Abstract
Medical artificial intelligence (MAI) is artificial intelligence (AI) applied to the healthcare field. AI can be applied to many different aspects of genetics, such as variant classification. With little or no prior experience in AI coding, we share our experience with variant classification using the Variant Artificial Intelligence Easy Scoring (VARIES), an open-access platform, and the Automatic Machine Learning (AutoML) of the Google Cloud Platform.
We investigated exome sequencing data from a sample of 1410 individuals. The majority (80%) were used for training and 20% for testing. The user-friendly Google Cloud Platform was used to create the VARIES model, and the TRIPOD checklist to develop and validate the prediction model for the development of the VARIES system.
The learning rate of the training dataset reached optimal results at an early stage of iteration, with a loss value near zero in approximately 4 min. For the testing dataset, the results for F1 (micro average) was 0.64, F1 (macro average) 0.34, micro-average area under the curve AUC (one-over-rest) 0.81 and the macro-average AUC (one-over-rest) 0.73. The overall performance characteristics of the VARIES model suggest the classifier has a high predictive ability.

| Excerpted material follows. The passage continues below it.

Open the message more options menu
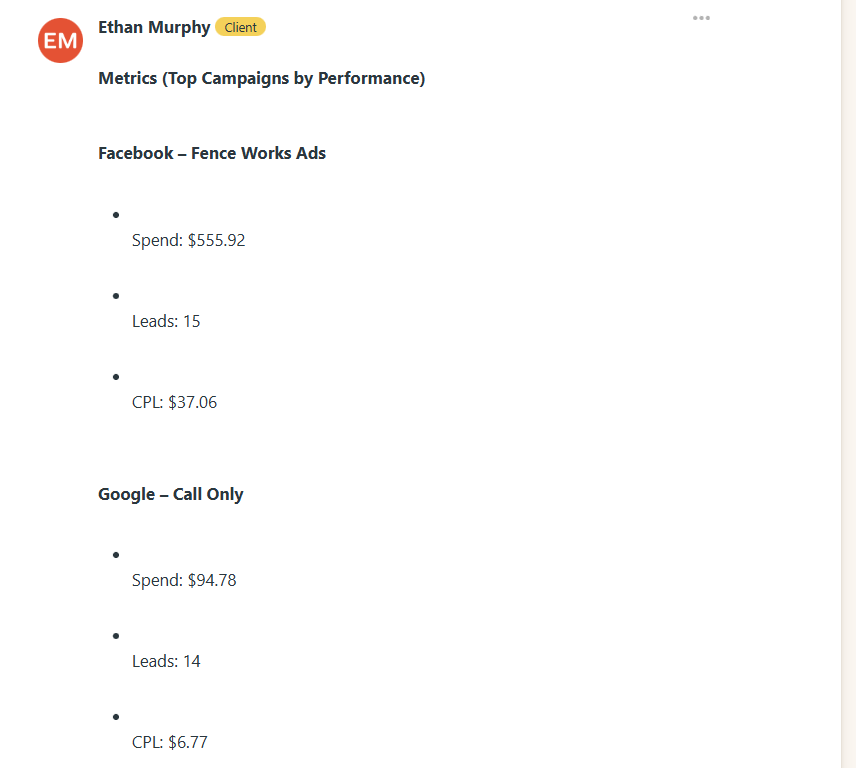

We present a systematic guideline to create a genomic AI prediction tool with high predictive power, using a graphical user interface provided by Google Cloud Platform, with no prior experience in creating the software programs required.
•VARIES SYSTEM for the purpose of variant classification with minimal or no prior expertise in AI, using auto-machine learning (AutoML).•VARIES could assist in lowering and filtering out the number of B and LB variants that would require manual curation by approximately 94% and 16%.•VARIES can build different prediction models from the same dataset. For example, a model that can predicts family information, HPO, or even family relatedness.